Canımızın İpek Telleri Koparken

Büyük miras çöküyor. Çöküntünün üstüne kara şatolar kurulacağını adımızdan çok bildiğimiz için omuz verdik, yapı çökmesin, yenilensin, tazelensin, aklımızı koyalım ortaya, çiçek bahçeleri yeşersin... En kadim kirişlerinin altına gövdemizi, omurgamızı payanda yaptık. Mirasın mirasçısı rolündekilerin belimize vurduğu ağır darbelerin şaşkınlığıyla çevirdik bakışımızı. Yüzümüzdeki şaşkınlık ve hayal kırıklığı ifadesi mirasçı rolündekilerin çürük akan bakışlarıyla karşılaştı. Delemedik gözlerindeki balçıksı nefreti. Gözleri çapaklanmış, irin bağlamıştı. Yapının her sütununa ağır darbeler indirirken kara şatocular, sütunların acı çatırtılarına eşlik etti mirasçı rolündekilerin omurgamıza indirdiği darbelerin çatırtısı. Omurlarımız tek tek birbirine geçmeye başladı. Canımızın ipek telleri birbiri ardına koparken acının sonsuzluğunu keşfettik.

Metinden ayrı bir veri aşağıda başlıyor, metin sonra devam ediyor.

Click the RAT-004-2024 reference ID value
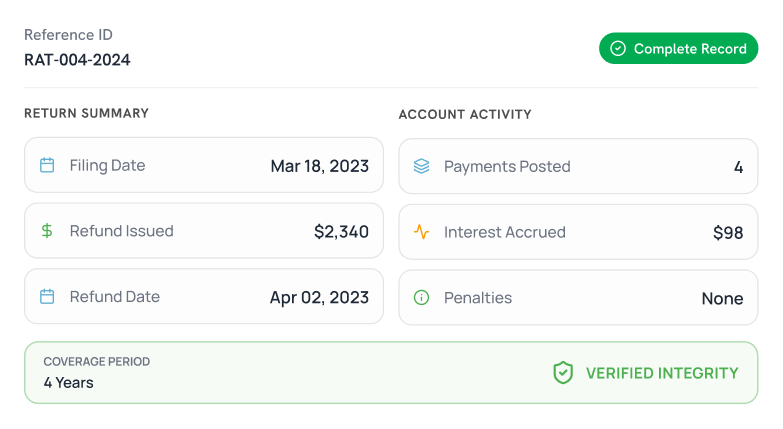The width and height of the screenshot is (783, 429). [77, 59]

Mirasçı rolündekiler çöken yapıdan başlarına düşen her tuğlayla daha da tükendiler, bir ceylana çullanan ikiyüz çakal gibiydiler, gözlerindeki irin tabakası katmerlendi. Kara şatoculara benzemeye başladılar. Darbeleri daha ağırdı artık.

Bilemedik. Gerçek mirasçı bizdik! BİZDİK!